Every record that follows must be duplicated exactly, with images left out.

[DATASET ENTRIES — start]

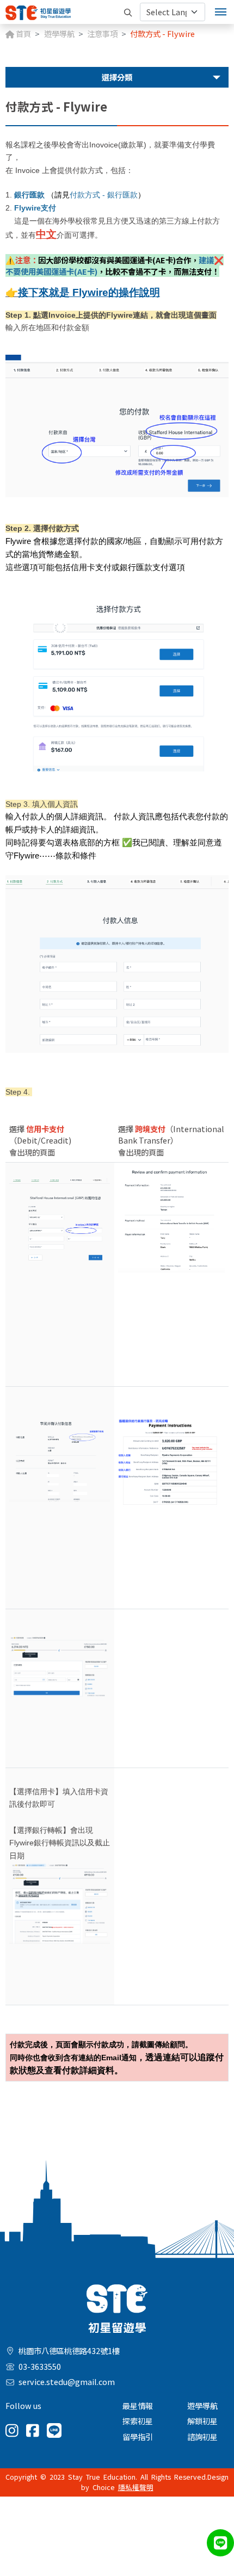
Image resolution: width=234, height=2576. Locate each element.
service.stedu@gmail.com (67, 2381)
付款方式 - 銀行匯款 (104, 194)
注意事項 (102, 33)
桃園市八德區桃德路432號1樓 (69, 2350)
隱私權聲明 (135, 2487)
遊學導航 (59, 33)
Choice (104, 2487)
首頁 (22, 33)
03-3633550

[DATASET ENTRIES — finish]

## ANSWER
Image resolution: width=234, height=2576. Locate each element.
service.stedu@gmail.com (67, 2381)
付款方式 - 銀行匯款 (104, 194)
注意事項 (102, 33)
桃園市八德區桃德路432號1樓 (69, 2350)
隱私權聲明 (135, 2487)
遊學導航 (59, 33)
Choice (104, 2487)
首頁 (22, 33)
03-3633550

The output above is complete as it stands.